### AIM OF THE EXERCISE:
Rewrite the rows below, replacing "Image resolution" with "Image size" wherever it appears and keeping everything else the same.

(Word and element location records)
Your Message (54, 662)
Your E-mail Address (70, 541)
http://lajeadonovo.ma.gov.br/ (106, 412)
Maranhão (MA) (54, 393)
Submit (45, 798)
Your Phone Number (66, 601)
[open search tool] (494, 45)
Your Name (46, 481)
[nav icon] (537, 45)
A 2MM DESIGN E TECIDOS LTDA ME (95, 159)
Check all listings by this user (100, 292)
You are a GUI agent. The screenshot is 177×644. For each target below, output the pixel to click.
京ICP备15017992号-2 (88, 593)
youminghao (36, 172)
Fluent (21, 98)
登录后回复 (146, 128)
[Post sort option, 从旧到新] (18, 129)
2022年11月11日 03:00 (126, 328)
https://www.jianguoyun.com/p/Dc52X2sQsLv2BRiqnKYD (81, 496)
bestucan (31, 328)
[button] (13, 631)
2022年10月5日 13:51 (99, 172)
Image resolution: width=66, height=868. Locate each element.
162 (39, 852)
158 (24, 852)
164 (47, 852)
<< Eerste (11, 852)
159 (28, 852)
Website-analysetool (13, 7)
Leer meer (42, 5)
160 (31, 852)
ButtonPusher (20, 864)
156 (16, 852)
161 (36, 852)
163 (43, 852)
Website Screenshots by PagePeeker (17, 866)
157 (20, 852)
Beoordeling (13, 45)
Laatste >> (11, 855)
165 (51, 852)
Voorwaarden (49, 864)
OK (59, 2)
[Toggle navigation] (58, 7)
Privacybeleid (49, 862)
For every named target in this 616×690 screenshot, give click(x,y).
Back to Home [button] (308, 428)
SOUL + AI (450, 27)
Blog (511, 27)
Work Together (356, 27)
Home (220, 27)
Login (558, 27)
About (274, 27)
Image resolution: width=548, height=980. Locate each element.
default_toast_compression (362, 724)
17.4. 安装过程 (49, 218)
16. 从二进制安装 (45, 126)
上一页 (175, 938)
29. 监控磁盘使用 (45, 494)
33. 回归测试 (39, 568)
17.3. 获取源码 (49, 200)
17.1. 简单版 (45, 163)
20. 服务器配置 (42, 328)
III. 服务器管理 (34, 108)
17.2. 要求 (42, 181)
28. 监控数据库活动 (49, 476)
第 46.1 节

### TASK OUTPUT:
Your Message (54, 662)
Your E-mail Address (70, 541)
http://lajeadonovo.ma.gov.br/ (106, 412)
Maranhão (MA) (54, 393)
Submit (45, 798)
Your Phone Number (66, 601)
[open search tool] (494, 45)
Your Name (46, 481)
[nav icon] (537, 45)
A 2MM DESIGN E TECIDOS LTDA ME (95, 159)
Check all listings by this user (100, 292)
You are a GUI agent. The screenshot is 177×644. For each target below, output the pixel to click.
京ICP备15017992号-2 (88, 593)
youminghao (36, 172)
Fluent (21, 98)
登录后回复 (146, 128)
[Post sort option, 从旧到新] (18, 129)
2022年11月11日 03:00 (126, 328)
https://www.jianguoyun.com/p/Dc52X2sQsLv2BRiqnKYD (81, 496)
bestucan (31, 328)
[button] (13, 631)
2022年10月5日 13:51 (99, 172)
Image size: width=66, height=868. Locate each element.
162 (39, 852)
158 (24, 852)
164 (47, 852)
<< Eerste (11, 852)
159 (28, 852)
Website-analysetool (13, 7)
Leer meer (42, 5)
160 (31, 852)
ButtonPusher (20, 864)
156 (16, 852)
161 (36, 852)
163 (43, 852)
Website Screenshots by PagePeeker (17, 866)
157 (20, 852)
Beoordeling (13, 45)
Laatste >> (11, 855)
165 (51, 852)
Voorwaarden (49, 864)
OK (59, 2)
[Toggle navigation] (58, 7)
Privacybeleid (49, 862)
For every named target in this 616×690 screenshot, give click(x,y).
Back to Home [button] (308, 428)
SOUL + AI (450, 27)
Blog (511, 27)
Work Together (356, 27)
Home (220, 27)
Login (558, 27)
About (274, 27)
Image size: width=548, height=980. Locate each element.
default_toast_compression (362, 724)
17.4. 安装过程 (49, 218)
16. 从二进制安装 (45, 126)
上一页 (175, 938)
29. 监控磁盘使用 (45, 494)
33. 回归测试 (39, 568)
17.3. 获取源码 (49, 200)
17.1. 简单版 (45, 163)
20. 服务器配置 (42, 328)
III. 服务器管理 (34, 108)
17.2. 要求 (42, 181)
28. 监控数据库活动 (49, 476)
第 46.1 节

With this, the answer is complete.